そこそこ客のいる昼過ぎの店内だが、そんなことは気にせずカウンターに項垂れている少年がいた。
カウンターを挟んで父親と思しき男性はニコニコした顔で少年の肩を掴みを揺さぶる。
「久遠!さあ早く感想を聞かせておくれ!今日のマスターの気まぐれセットの味は!」
揺さぶられた久遠という少年は面倒くさそうに顔を上げ、無表情のままに口を開く。
「形容する言葉が見つからないほどに不味い。何でマスターやれてんの?それに気まぐれとか言いつつただの実験メニューだろ……何でこんなもん客に出せるんだ」
飛び出したのは言葉のナイフの数々であった。セットの内容はいたって普通の見た目をしているBLTサンド、そしてコーヒーだ。コーヒーは深みのある美味しさで大変良かった。しかしBLTサンドを口にした途端これである。
「コーヒーに関してはいつもと変わらず美味しいよ。けど料理だけはやめとけって言ったじゃんか」
「いやいや、練習しないことには上達しないだろう?いつまでも妻に任せっぱなしじゃいけないからね」
呆れた様子でぼやく久遠に対し、一般的には正論と考えられる理由を口にする
「その発言に理解は示すが肯定はしない。ランチタイムの母さんの負担が大きいのは認める」
「なら――」
「だからと言って父さんが料理をしていい理由にはならない。一万年後に出直せ」
冗談でもなく生涯料理をするなと口にした久遠。視界の端に映ったついでに、サンドイッチが好きな常連客の存在を思い出し釘を刺しておく。
「一応言わせてもらうがサンドイッチはもう作るな。間違って梨子ちゃんの口に入ったら一大事だ」
「……まさか息子がロリコンになっていたとは驚いた」
「純粋な心配で言ってんだふざけんなよ親父。
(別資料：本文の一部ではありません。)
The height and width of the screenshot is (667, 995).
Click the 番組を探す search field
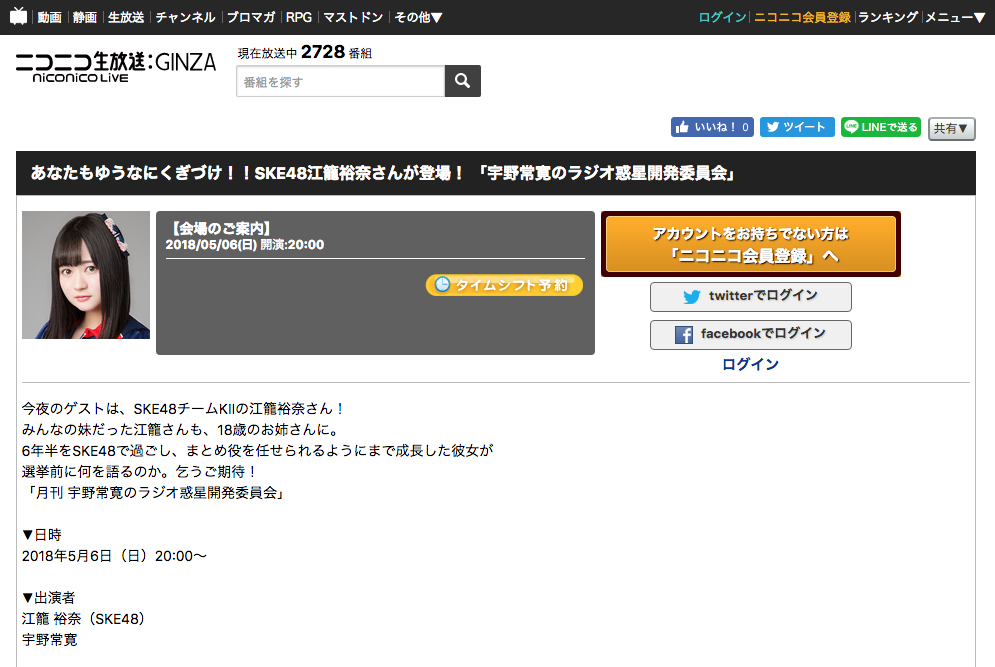coord(341,81)
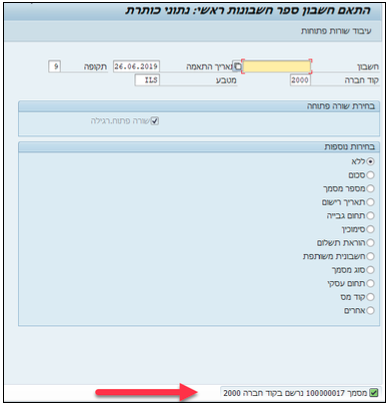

もうすぐ小学6年生という若さでこの喫茶店の常連になった上、稀に店内設置のピアノで素敵な演奏をしてくれる子だぞ。来店しなくなったら多大な損失だぞ」
ロリコン扱いに青筋を立てつつ、店の状況を絡めながら再び言葉のナイフを投擲する。
痛いところを突かれたのか、呻き声をあげカウンターに突っ伏すマスター。少し前の状況とちょうど逆転した状態だ。
ザマァと言いそうな顔をしている久遠の背後からドアベルの音が響く。音の方に向き直ると、紫色の髪を二つ結びにした、おっとりとした印象を与える顔をした少女が入ってきた。
「マスターさんは相変わらずみたいやね」
と言いながら、俗に言うエセ関西弁を話す少女は久遠の隣の席に腰をかける。
「希か、
「うん、お願い。今日はサンドイッチ作ったん?」
マスターが使い物にならない為、席を立ちココアを作る久遠。それを待つ希と呼ばれた少女は久遠の座っていた席に置かれたサンドイッチに目をやる。
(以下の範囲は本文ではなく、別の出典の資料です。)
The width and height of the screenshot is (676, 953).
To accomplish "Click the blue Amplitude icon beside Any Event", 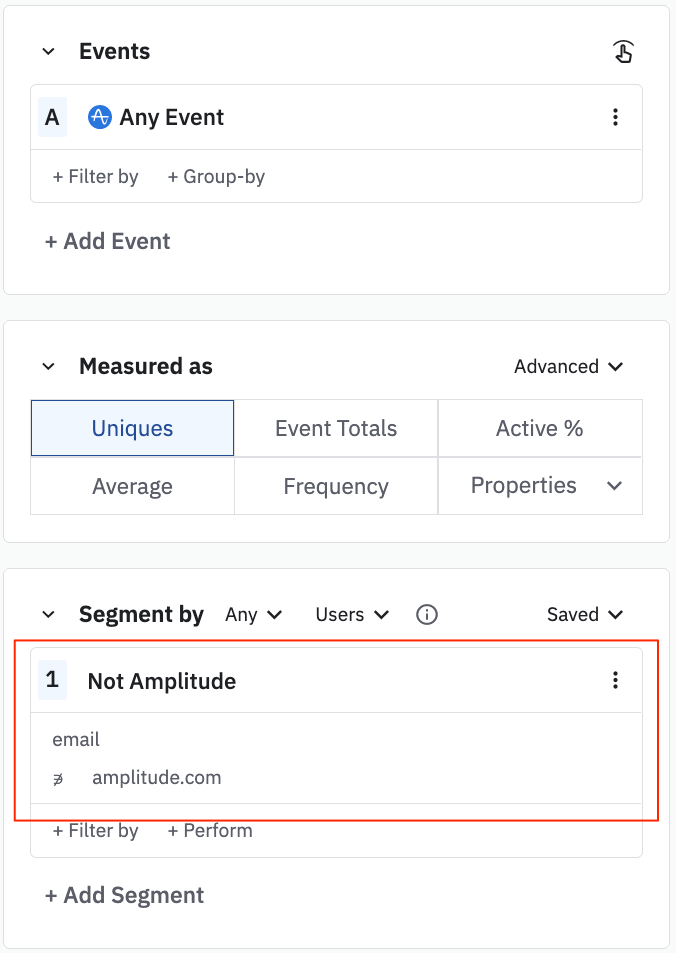I will (99, 117).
「BLTサンドの皮を被った何かだったよ、やっぱ父さんに料理作らせちゃダメだな」
「くーくんがそう言うって事は相当不味かったみたいやね」
「こういう料理が存在するのはそれこそアニメとか漫画とか……そういう創作の世界だけだと思ってた。ほい、ココアお待ち」
会話を続けながらもココアを淹れた久遠は元々座っていた席に戻る。
ありがとうと礼を言い一口飲んだ希はほっと息を吐き、
「もうすぐ新しい季節やね」
と、呟いた。ああと空返事した久遠はコーヒーを飲みぼうっと天井を見上げる。
「希も俺も高校3年か、そろそろ進路とか考えないとな」
「それもそうやけど、何か始まる気がするんよ、うち」
「何かって……お得意のタロットか?」
「違うよ……なんとなく、感じたんや」
そう返した希の顔は、期待と不安を織り交ぜたような顔をしていた――
お読みいただきありがとうございました。
大学院の入試勉強のストレス発散に書き始めた作品なので不定期更新になりますがそれでも良ければまた読んでいただけると嬉しいです。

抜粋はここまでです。